See more algorithm implementations: https://github.com/Erindcl/Daily-algorithm

724. Find the central index of the array

• Given an array nums of integer type, write a method that returns the array "central index".
• This is how we define the array central index: the sum of all elements on the left side of the array central index is equal to the sum of all elements on the right side.
• If the array does not have a central index, then we should return - 1. If the array has multiple central indexes, we should return to the nearest one to the left.

Analysis: Traverse the array and calculate the sum of the left and right elements of i. When the two sides are equal, i is the central index.

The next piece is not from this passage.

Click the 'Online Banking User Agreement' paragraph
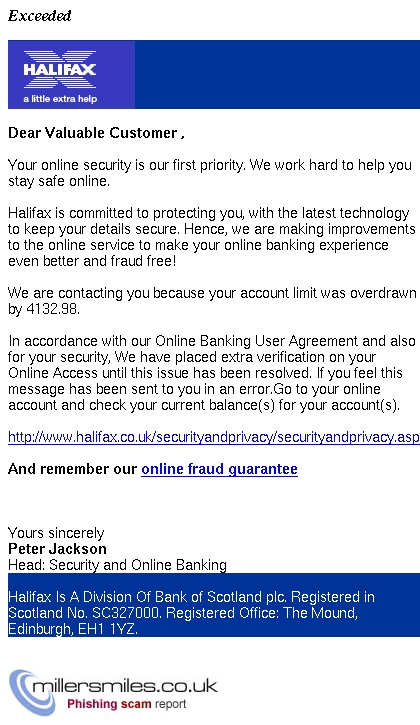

The code is as follows:

var pivotIndex = function(nums) {
    let len = nums.length;
    for (let i = 0; i < len; i++) {
        let sumL = 0, sumR = 0;
        for(let j = 0; j < i; j++) {
            sumL += nums[j];
        }
        for(let k = i + 1; k < len; k++) {
            sumR += nums[k];
        }
        if (sumR == sumL) {
            return i;
        }
    }
    return -1;
};

Other implementations:

var pivotIndex = function(nums) {
    let len = nums.length, currS = 0;
    let sum = nums.reduce((a,b) => a+b, 0); // Calculating the sum of arrays using reduce accumulator
    for (let i = 0; i < len; i++) {
        if (sum == currS * 2 + nums[i]) {
            return i;
        }
        currS += nums[i];
    }
    return -1;
};

746. Use minimum cost to climb stairs

• Each index of the array acts as a ladder, and the first ladder corresponds to a non-negative physical cost[i] (the index starts at 0).
• Every time you climb a staircase, you have to spend the corresponding physical cost, and then you can choose to continue climbing a staircase or two staircases.
• You need to find the minimum cost to reach the top of the floor. At the beginning, you can choose elements with index 0 or 1 as the initial step.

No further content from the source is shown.